Both reader and writer should be using __atomic
operations, like __atomic_load_n
and __atomic_store_n
(you don't need or want an expensive atomic RMW since there's only one writer.) With __ATOMIC_RELAXED
, load and store are as cheap as plain operations (which can't get optimized away into registers.) Normal accesses (not via __atomic
builtins) to a plain non-volatile
non-_Atomic
are never ok with concurrent reads + writes, and will break in practice, e.g. hoisting a load out of a spin-wait loop.
But in new code, you should normally use C11 stdatomic.h
with _Atomic
types (https://en.cppreference.com/w/c/thread), and the macros available for testing if a certain atomic type is lock-free on the target you're compiling for.
(With the old __sync
builtins, I think the design intent was that you'd use volatile
for pure-load and pure-store, since they didn't provide __sync
builtins for that. Hand-rolling your own atomics with volatile
works on normal ISAs with normal compilers like GCC and clang, and the Linux kernel depends on it, but it's not recommended when you can get the job done with C11 stdatomic.h
.)
Lock-free 64-bit atomics
On systems where #if ATOMIC_LLONG_LOCK_FREE > 0
is true, use relaxed (or acq/rel) atomics, depending on what ordering guarantees you need (like if the writer is using the counter to "publish" other data to readers, e.g. if the counter is used as an index into a non-atomic array).
#include <stdatomic.h>
#include <stdint.h>
#if ATOMIC_LLONG_LOCK_FREE > 0
static atomic_uint_fast64_t counter;
// make sure this can inline into readers
uint64_t read_counter() {
return atomic_load_explicit(&counter, memory_order_relaxed); // or m_o_acquire
}
void increment_counter_single_writer() { // one thread only
uint64_t tmp = atomic_load_explicit(&counter, memory_order_relaxed);
// or keep a local copy of the counter in a register and *just* store.

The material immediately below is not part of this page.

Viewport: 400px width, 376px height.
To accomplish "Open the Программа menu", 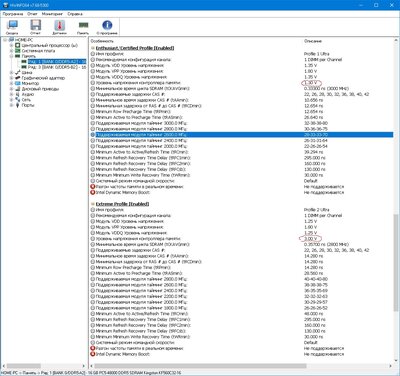I will pyautogui.click(x=13, y=14).
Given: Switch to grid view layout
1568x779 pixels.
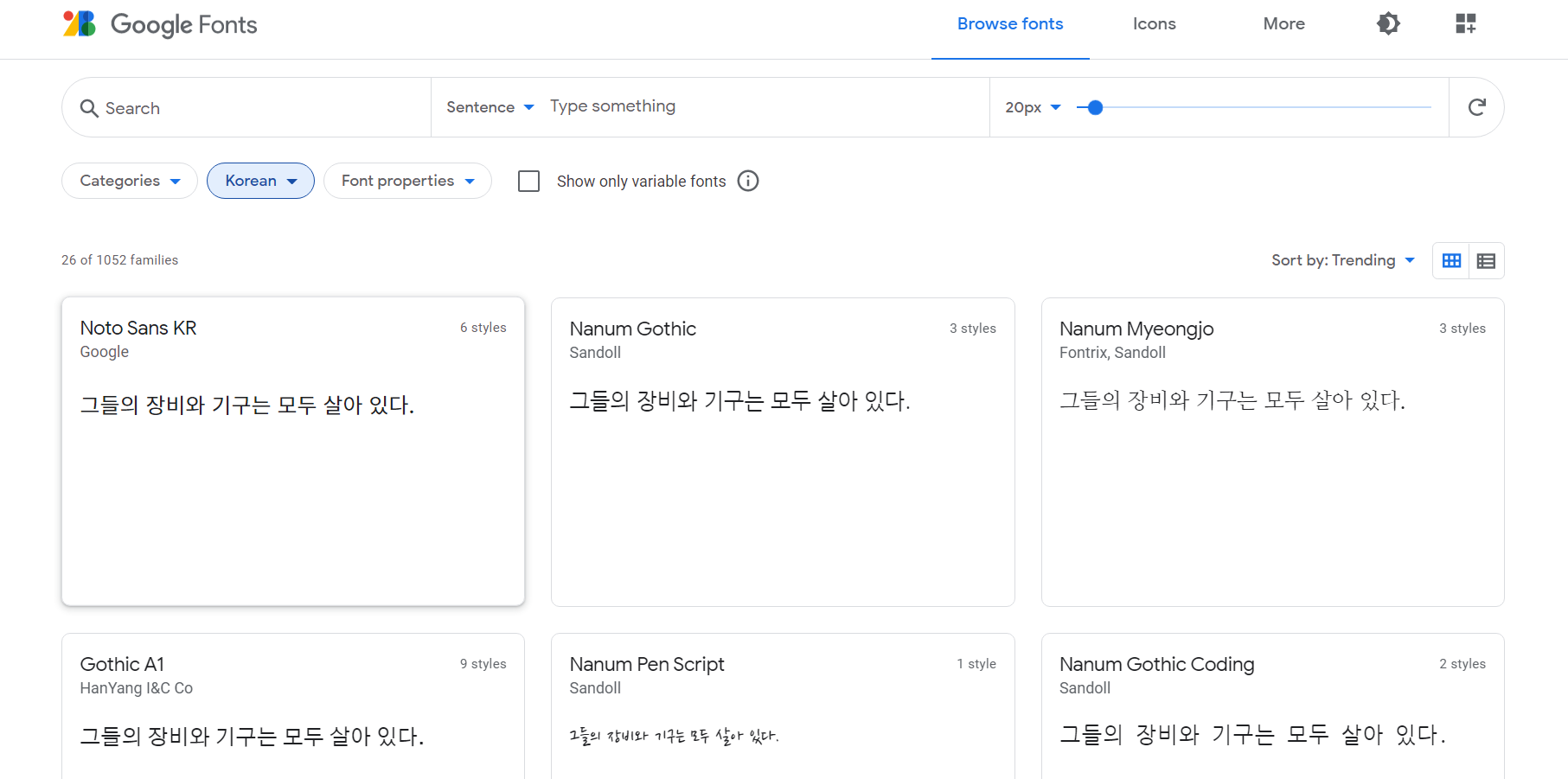Looking at the screenshot, I should 1451,260.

// other threads just see the values we store, doesn't matter how we get them
atomic_store_explicit(&counter, tmp+1, memory_order_relaxed); // or m_o_release
}
// with multiple writers, use atomic_fetch_add_explicit
#else
static uint64_t counter;
static _Atomic unsigned seq;
uint64_t read_counter() { ... }
#endif
Note that some 32-bit systems can do lock-free 64-bit atomics, such as x86 (since P5 Pentium) and some ARM32. See how this compiles on Godbolt with clang for x86 and ARM Cortex-A8 (to pick a random ARM that's not recent).
Otherwise probably a SeqLock
Otherwise, without lock-free 64-bit atomics, use a SeqLock if the counter doesn't increment too often. (See Implementing 64 bit atomic counter with 32 bit atomics). This still lets the readers be truly read-only so they don't contend with each other for cache lines, they only have to retry if they tried to read while the writer was in the middle of an update. (After the writer is done, the cache line containing the counter can be in Shared state on all cores running reader threads, so they can all get hits in cache.)

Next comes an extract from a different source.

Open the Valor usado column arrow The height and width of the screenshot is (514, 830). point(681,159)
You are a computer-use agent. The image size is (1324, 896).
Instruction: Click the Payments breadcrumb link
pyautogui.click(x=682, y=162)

For a monotonic counter, the halves of the counter itself can work as a sequence number to detect tearing. Like read the low half before and after reading the high half, retry if different.
A readers/writers lock would force readers to contend with each other to modify the cache line holding the lock, so the total throughput doesn't scale with number of readers. If you have a very-frequently modified counter (so a seqlock would often be in an inconsistent state), you might consider something more clever, like a queue of recent values so readers could check the most recent consistent value or something?
BTW, ATOMIC_LLONG_LOCK_FREE > 0
seems appropriate: ATOMIC_LLONG_LOCK_FREE == 1
means "sometimes lock-free", but in practice there aren't implementations where some objects are lock-free and some aren't. And if there were, we'd hope that a compiler could arrange for a loose global/static variable to be aligned such that it's atomic.